Like Harvick in his own right, Berry would become the latest driver to earn a full-time seat after beginning his Cup career as a substitute. The most notable would be Harvick, whose career was jumpstarted after the death of Dale Earnhardt in 2001.

Harvick is among one-quarter of the current full-time Cup drivers who got their first taste of the big leagues while filling in for a full-timer who could not race.

Future Daytona 500s champions Ricky Stenhouse Jr. and Austin Dillon either first reached Cup or had early experience in the series while competing in place of an ill Trevor Bayne in 2011 and an injured Tony Stewart in 2013, respectively. Stenhouse went on to claim Rookie of the Year honors in 2013, while Dillon did so a year later.

Bubba Wallace‘s career looked to be over in 2017 as sponsorship funding dried up, but when Richard Petty Motorsports called needing a substitute following Aric Almirola‘s injury at Kansas Speedway, Wallace’s future was solidified after a consistent stint in Richard Petty‘s car.

When David Ragan left Front Row Motorsports to go substitute for Kyle Busch at Joe Gibbs Racing in 2015, FRM tabbed Chris Buescher to fill in for select races.
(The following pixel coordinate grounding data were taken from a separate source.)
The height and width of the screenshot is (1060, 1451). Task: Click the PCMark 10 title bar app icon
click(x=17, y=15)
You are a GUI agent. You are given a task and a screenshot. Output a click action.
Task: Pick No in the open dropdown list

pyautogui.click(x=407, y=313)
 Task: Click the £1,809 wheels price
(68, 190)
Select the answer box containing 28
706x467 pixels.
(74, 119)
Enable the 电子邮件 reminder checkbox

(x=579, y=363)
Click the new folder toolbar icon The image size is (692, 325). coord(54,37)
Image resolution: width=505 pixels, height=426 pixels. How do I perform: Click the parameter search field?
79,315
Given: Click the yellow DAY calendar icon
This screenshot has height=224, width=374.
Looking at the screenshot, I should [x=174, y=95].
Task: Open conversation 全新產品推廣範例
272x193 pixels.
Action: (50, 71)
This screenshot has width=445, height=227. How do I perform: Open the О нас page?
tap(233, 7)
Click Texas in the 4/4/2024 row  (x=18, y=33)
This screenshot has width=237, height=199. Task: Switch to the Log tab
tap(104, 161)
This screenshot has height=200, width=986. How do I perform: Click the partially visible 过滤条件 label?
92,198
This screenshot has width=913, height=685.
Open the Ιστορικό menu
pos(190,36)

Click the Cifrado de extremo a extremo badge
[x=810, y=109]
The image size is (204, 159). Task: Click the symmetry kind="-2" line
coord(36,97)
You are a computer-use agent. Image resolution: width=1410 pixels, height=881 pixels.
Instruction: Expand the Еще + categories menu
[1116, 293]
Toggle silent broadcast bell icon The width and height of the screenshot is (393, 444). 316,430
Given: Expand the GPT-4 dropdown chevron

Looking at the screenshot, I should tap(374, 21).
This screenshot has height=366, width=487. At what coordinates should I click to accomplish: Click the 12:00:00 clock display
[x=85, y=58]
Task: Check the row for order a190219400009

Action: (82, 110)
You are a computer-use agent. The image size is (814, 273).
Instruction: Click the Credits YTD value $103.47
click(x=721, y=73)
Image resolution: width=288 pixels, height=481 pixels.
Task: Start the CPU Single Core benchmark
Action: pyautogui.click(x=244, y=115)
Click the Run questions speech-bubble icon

When Ragan’s time was up at JGR, Erik Jones was named as the reliever until the Busch was cleared to return from injury.

Most recently, it was the career of Ty Gibbs that was propelled by this phenomenon, as he replaced an injured Kurt Busch last season.

Why is it that so many substitutes end up as regular Cup drivers?

Well, it is generally a recent phenomenon. For years, veteran drivers such as Regan Smith, Terry Labonte and Kenny Wallace made a living as substitutes well after their full-time careers were over. It was common for driver-needy team owners to choose veteran drivers like these as an insurance policy to ensure that their race cars came home in one piece, citing the less-experienced drivers as a potential risk.

Today, team owners with driver needs have a much wider pool of developmental drivers compared to the pool of available veterans. It is no different than Major League Baseball: a star player goes down with an injury and thus a prospect from the minor leagues is called up to bat in his place, and then subsequently proves his worth, and thus veterans are not as sought after as they used to be.

Take the case of Ryan Newman.

Newman, who coincidentally is currently in a substitution role for the suspended Cody Ware, was a free agent following his 2021 release from RFK Racing. However, the grizzled veteran refuses to compete on tracks larger than one mile, citing safety concerns.

Another angle is that developmental drivers have more potential than veterans, which brings up another case: Matt Kenseth.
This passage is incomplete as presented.